Palo Alto Networksのニケシ・アロラ最高経営責任者(CEO)は、AIの本格普及にはトークンコストを最大90%引き下げる必要があるとの見方を示した。現行の価格構造が企業のAI導入の障壁になっているとし、コスト低下の必要性を強調した。
アロラCEOは9日(現地時間)、CNBCの番組「Squawk on the Street」に出演し、OpenAIのサム・アルトマンCEOの発言に言及した。アルトマンCEOは、同社の最新モデルについて、エージェントコーディングにおけるトークン効率が54%改善したと説明していた。
これに対しアロラCEOは、「54%は良い出発点だと思う。ただ、さらに改善が必要だろう」と述べた。そのうえで、トークン効率は今後12カ月で20%、さらに翌年までに90%改善する必要があるとの認識を示した。
足元では、トークンコストの上昇が企業にとって大きな負担となり、AI関連予算を圧迫している。アロラCEOは、現在の価格体系では企業がAIツールを導入しにくいとして、「AIの価格は下がらなければならない」と語った。

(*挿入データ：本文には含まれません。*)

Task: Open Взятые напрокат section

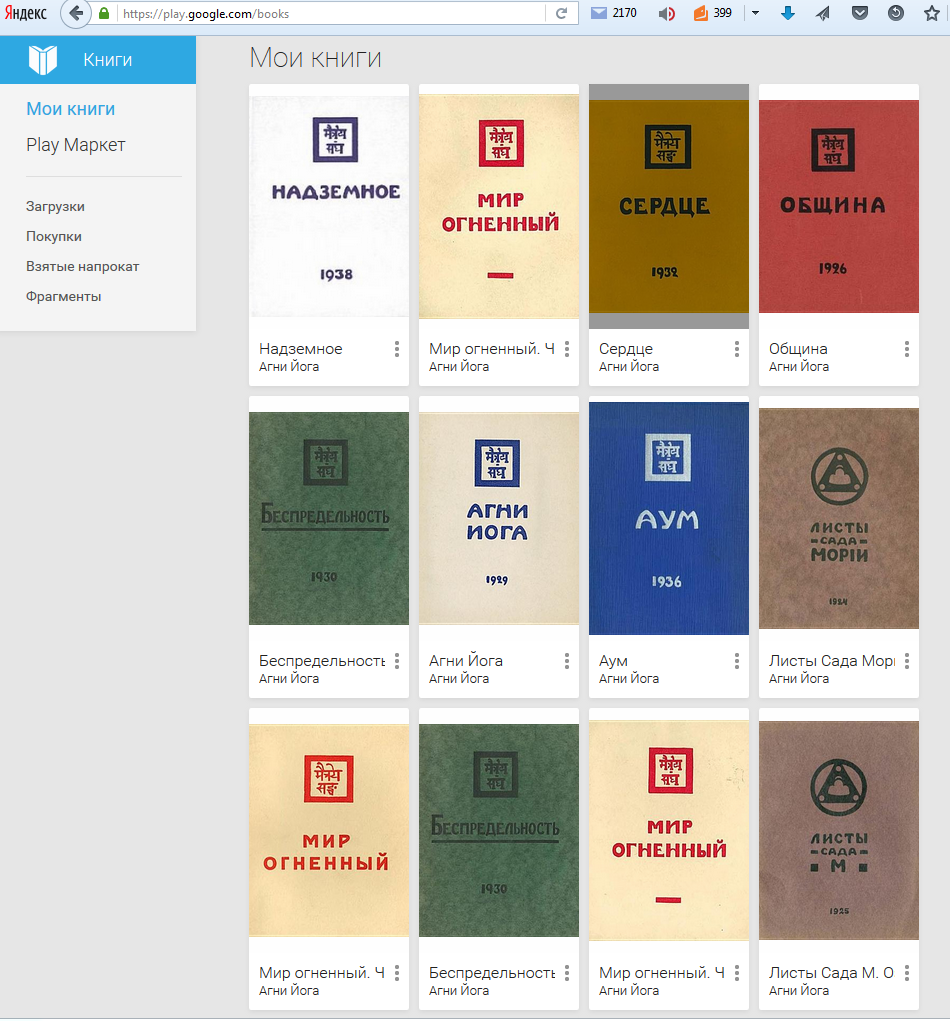Action: (x=82, y=267)
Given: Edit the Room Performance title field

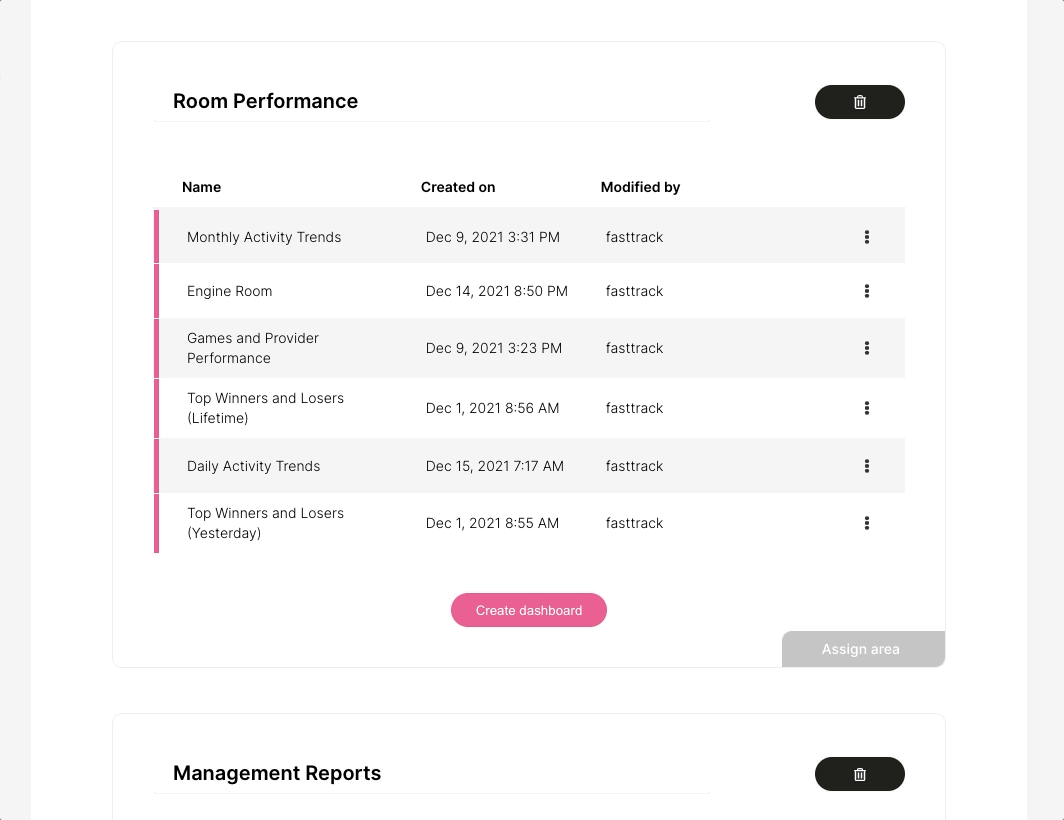Looking at the screenshot, I should coord(432,101).
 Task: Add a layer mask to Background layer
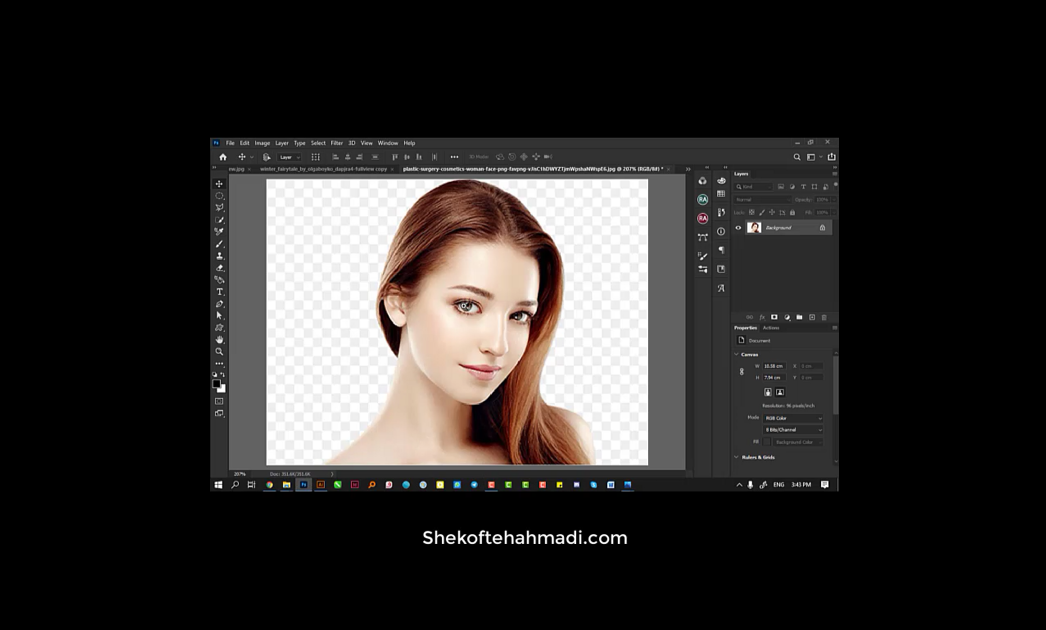click(773, 317)
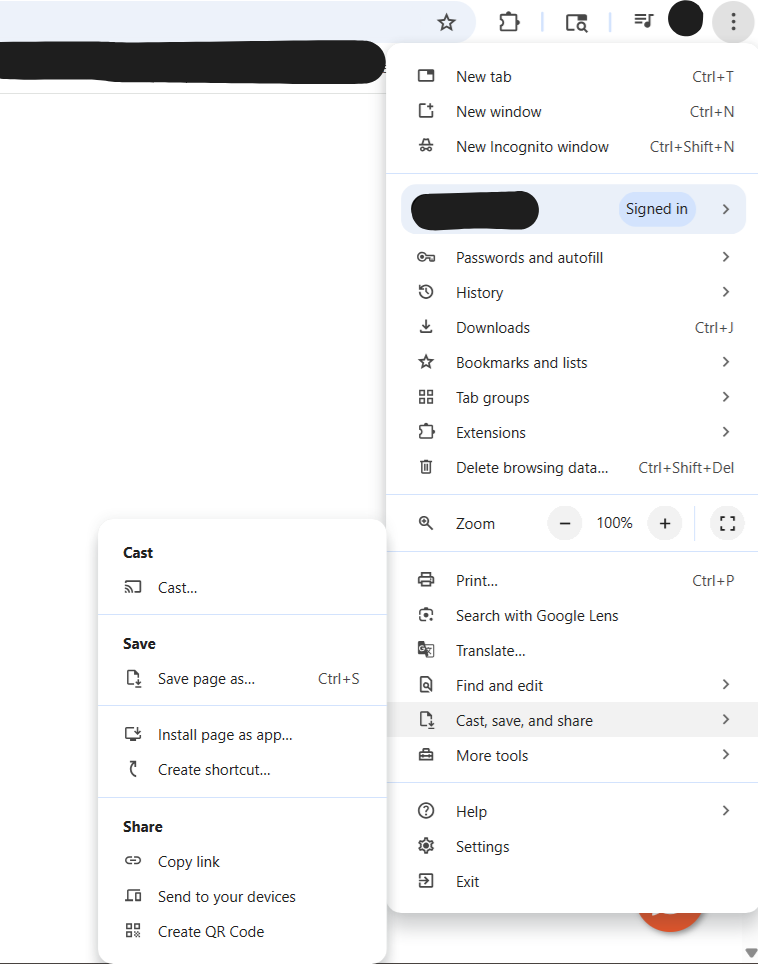758x964 pixels.
Task: Expand the More tools submenu
Action: pos(725,755)
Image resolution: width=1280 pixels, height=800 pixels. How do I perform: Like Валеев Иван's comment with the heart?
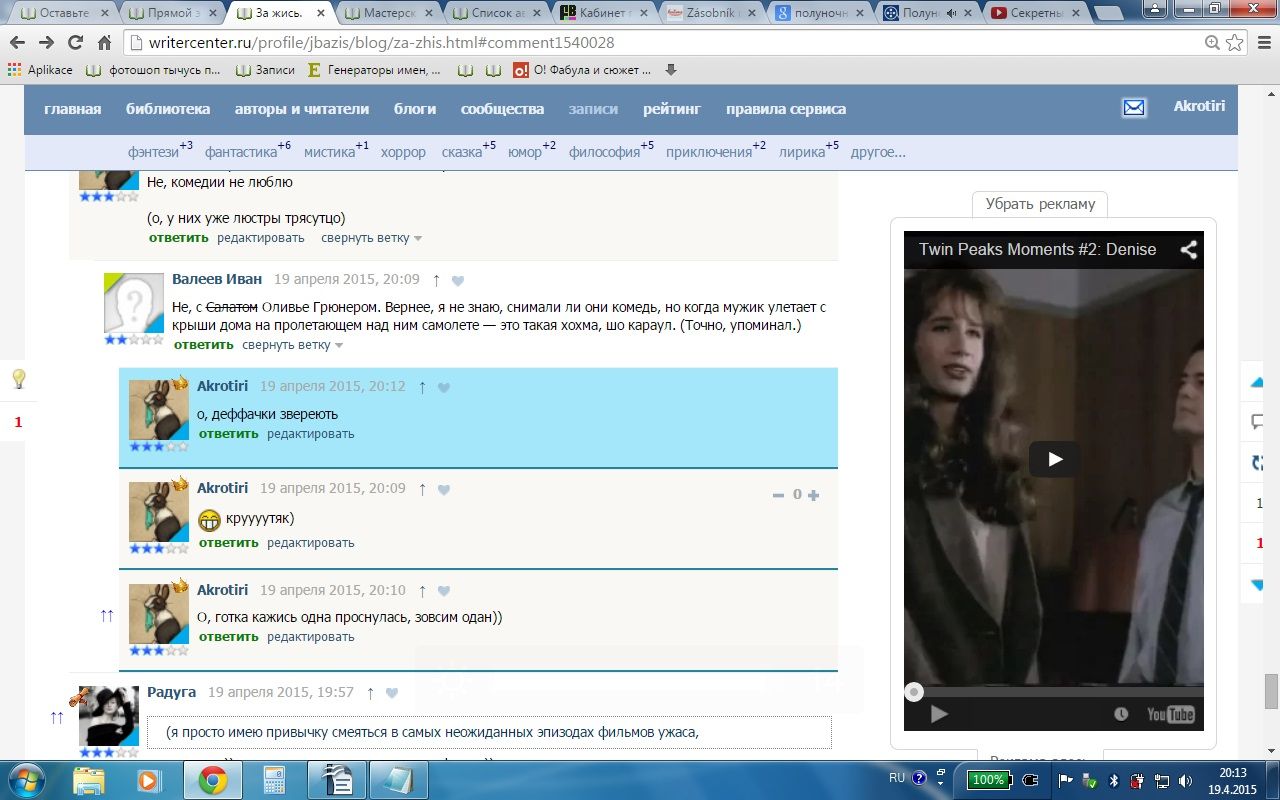458,281
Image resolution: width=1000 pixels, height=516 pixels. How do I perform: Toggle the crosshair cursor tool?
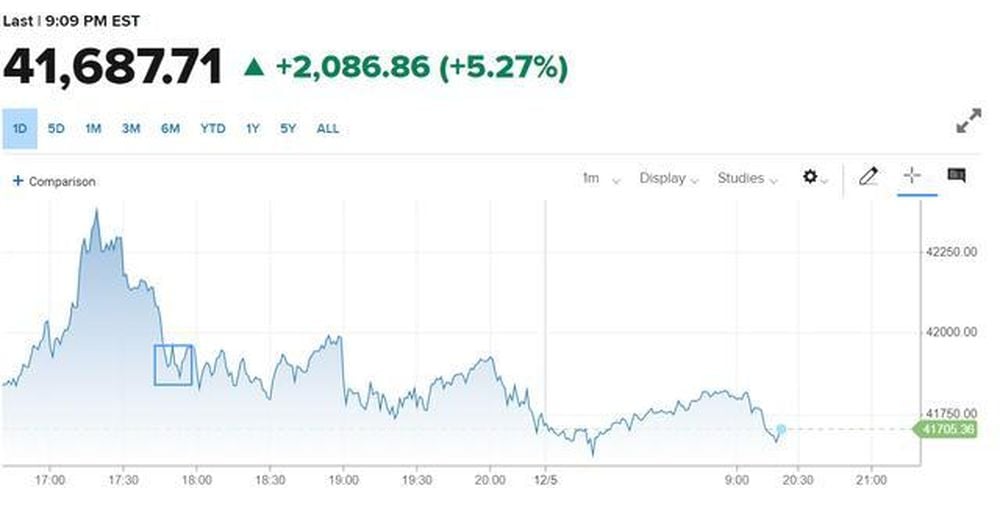tap(912, 176)
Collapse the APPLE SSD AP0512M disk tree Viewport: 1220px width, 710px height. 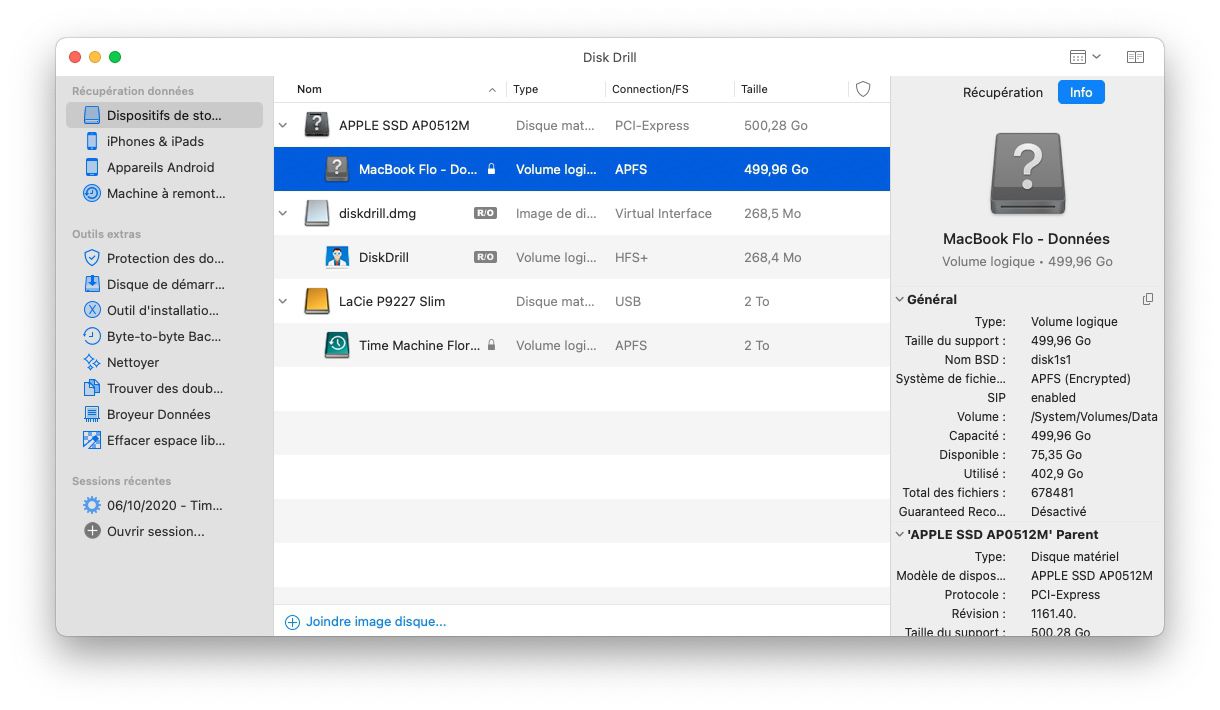pos(283,126)
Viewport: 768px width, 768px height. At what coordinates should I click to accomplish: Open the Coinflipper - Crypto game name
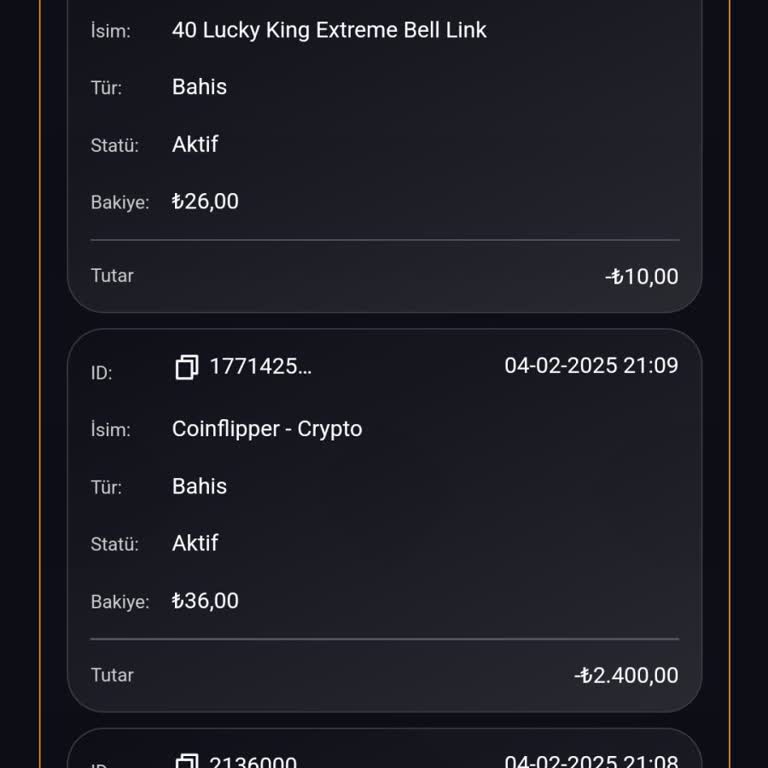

これに先立ち、Palantirのアレックス・カープCEOも先週、AnthropicとOpenAIのトークン課金モデルを批判し、代替案としてオープンウェイトモデルを挙げていた。カープCEOは「彼らを非難したいわけではないが、何かが完全に間違っている」と述べたうえで、「米国企業はトークンを湯水のように使い、時間を浪費している」と指摘した。